As LPs seek exposure to larger managers at lower costs and new investor bases seek access to the private credit asset class, the benefits of aggregating pools of capital are coming to the fore.

LPs must weigh up how much flexibility they want versus the pool of capital that is available in which to buy assets.

Donna Yip, managing director at Antares, says: “We find that investors might start off with a fairly bespoke set of requirements, but once we help them understand the asset purchase power that comes with larger funds, they are more willing to let go of a little bit of flexibility.”

Such aggregated pools of capital also offer the potential to open the asset class to far more investors, including high-net-worth individuals.

Jess Larsen, founder and CEO at placement agent Briarcliffe Credit Partners, says: “Private credit offers some unique fits to high-net-worth individuals that you don’t necessarily get from private equity, which is why we are seeing aggregating platforms that allow smaller wealth managers and independent financial advisers access into institutional funds.”

An example is Titanbay, an online platform that launched last year to provide access to allocations in leading private equity funds for small and medium-sized institutional, and professional private, investors. Such platforms remove the barriers to entry of high minimum commitments and onerous processes that can put off smaller investors.

20 Regional expansionism

Regional expansionism isn’t new. The allure of a growth market like Europe for US managers has always been strong.

The likes of Ares, Blackstone and Carlyle have been present and active in Europe for many years – the record-breaking €11 billion direct lending fund closed this year by Ares was testament both to a longstanding presence in the region and investors’ belief that the firm has made a success of it.

Nonetheless, a new wave of US/Europe strategic partnerships appears to be forming. Since December 2020, at least four US managers have linked up with European counterparts: Monroe Capital with Bonaccord Capital Management; Bain Capital Specialty Finance with Pantheon; Candriam with Kartesia; and Churchill Asset Management with Tikehau Capital.

Europe is just one prong in the diversification of US funds worldwide. Witness Ares Management’s acquisition of a majority stake in Asian lender SSG Capital Management as a ‘platform for expansion’ in Asia in 2020.

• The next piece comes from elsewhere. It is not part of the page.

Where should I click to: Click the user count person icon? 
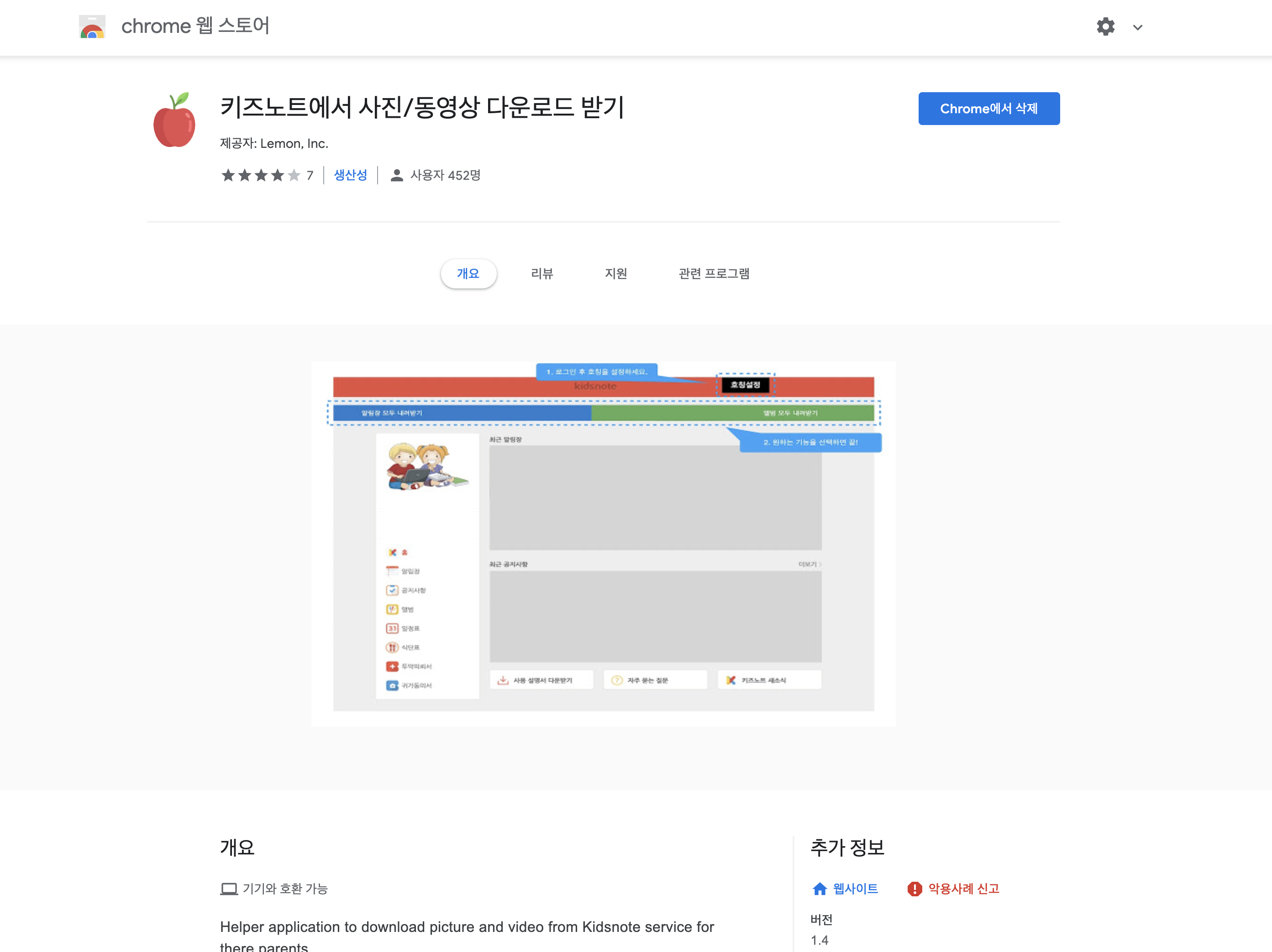point(396,175)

Part of this is simply to do with the perceived growth opportunity Europe and Asia are believed to represent, compared with a much more mature and competitive US market. However, it also speaks to a general movement towards pan-regional, multi-strategy managers that can do many things under one roof. Our PDI 50 ranking has consistently shown the big are getting bigger – and, as they get bigger, expansion is inevitable.

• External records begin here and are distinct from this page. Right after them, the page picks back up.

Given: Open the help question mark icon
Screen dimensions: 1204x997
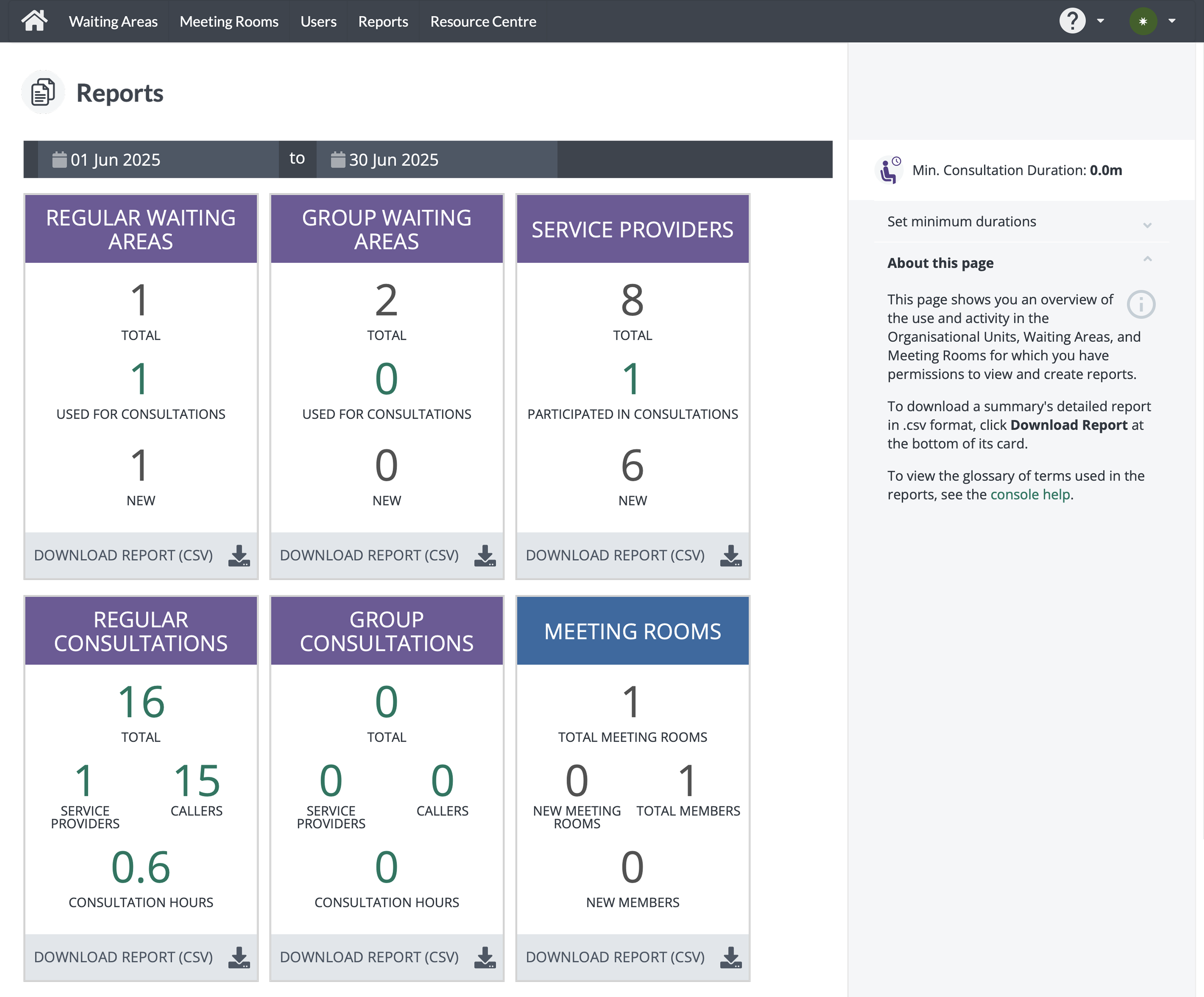Looking at the screenshot, I should (1072, 21).
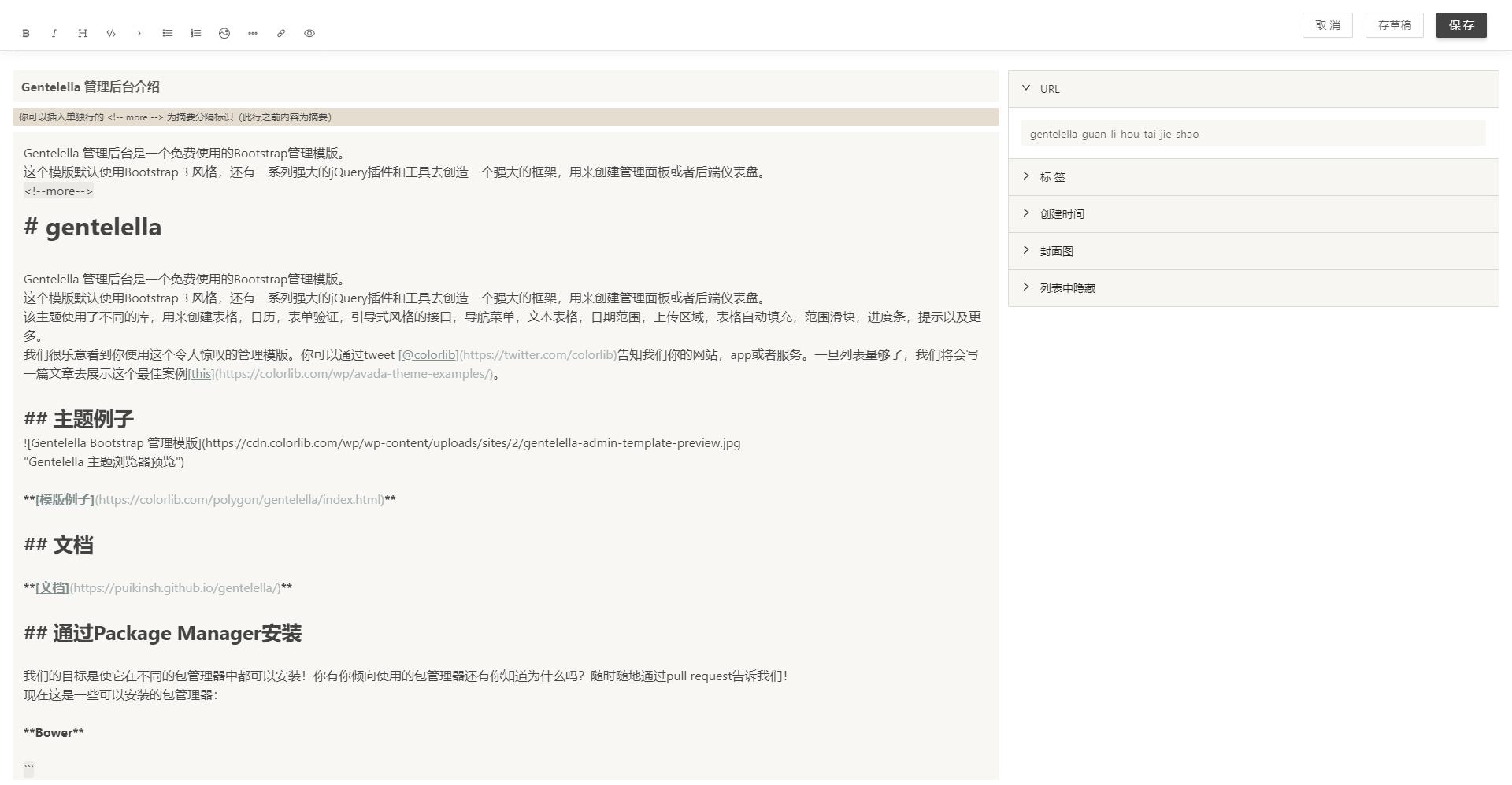1512x785 pixels.
Task: Insert a blockquote
Action: pos(139,33)
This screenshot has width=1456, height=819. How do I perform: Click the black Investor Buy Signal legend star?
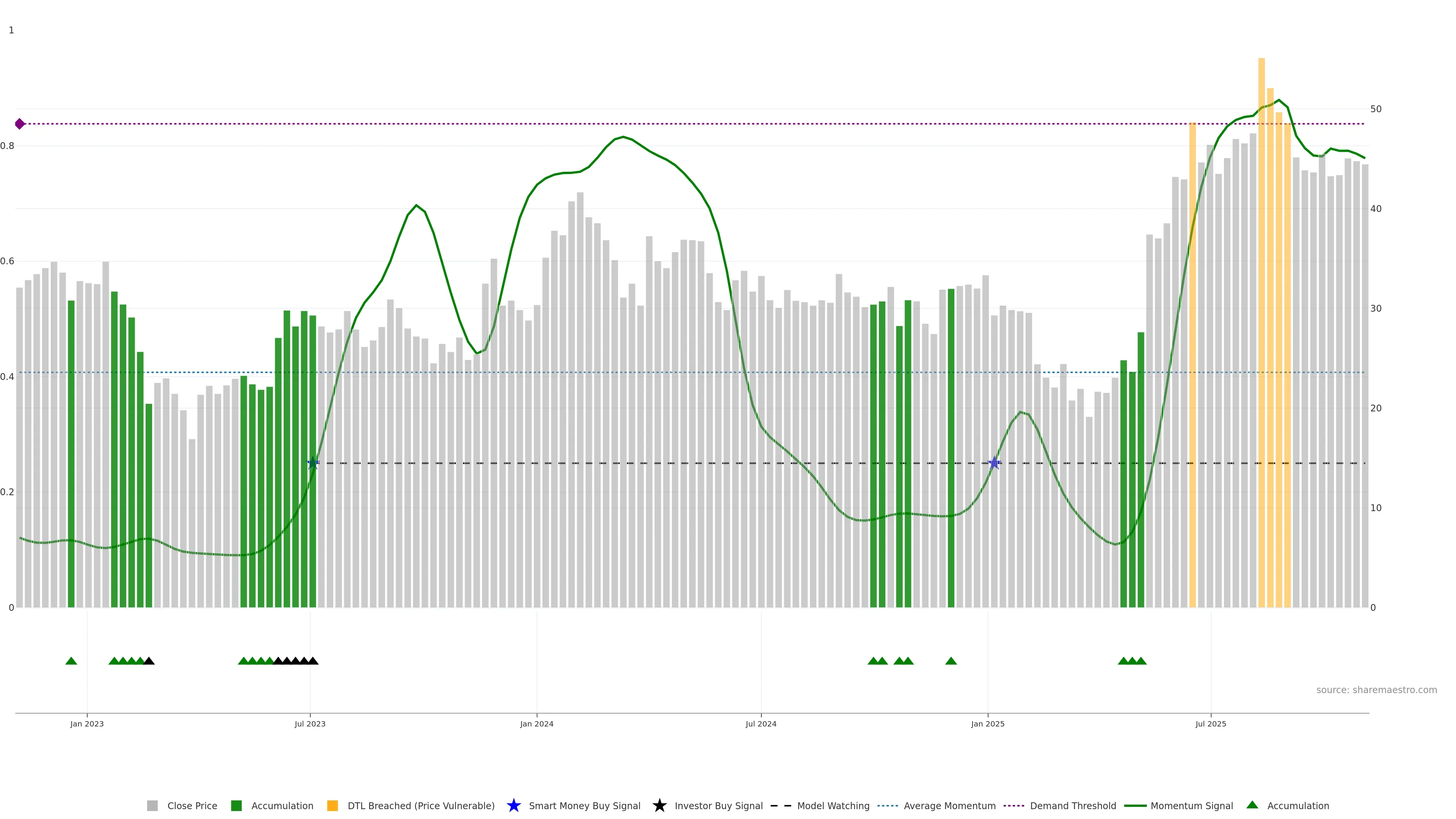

The global health crisis has favoured consolidation, says John Bohill, a partner and member of the private debt team at StepStone Group. “The groups that had large and diversified portfolios through covid were somewhat insulated from difficulties,” he says. “Smaller firms which had concentrated exposure to more exposed sectors maybe struggled a bit. There was a perception of strength in numbers and that’s attracted capital to the bigger players.”

The pressing question is not whether these firms will expand regionally, but how they will do it. “We definitely think that having devolved decision-making with a senior local team is better,” says Bohill. “You might have a European team originating transactions and they get on the phone every week recommending deals to a New York-based investment committee who don’t really have a connection with what’s happening on the ground, but the local team can’t decide for themselves. That’s not a sustainable situation.”

There is also a certain degree of scepticism to overcome from investors about the motivations of fund manager expansion. Is it little more than an empire-building exercise that will end up enriching the GP but not necessarily the LP? Managers undertaking such moves need to have well-rehearsed arguments as to why they are necessary.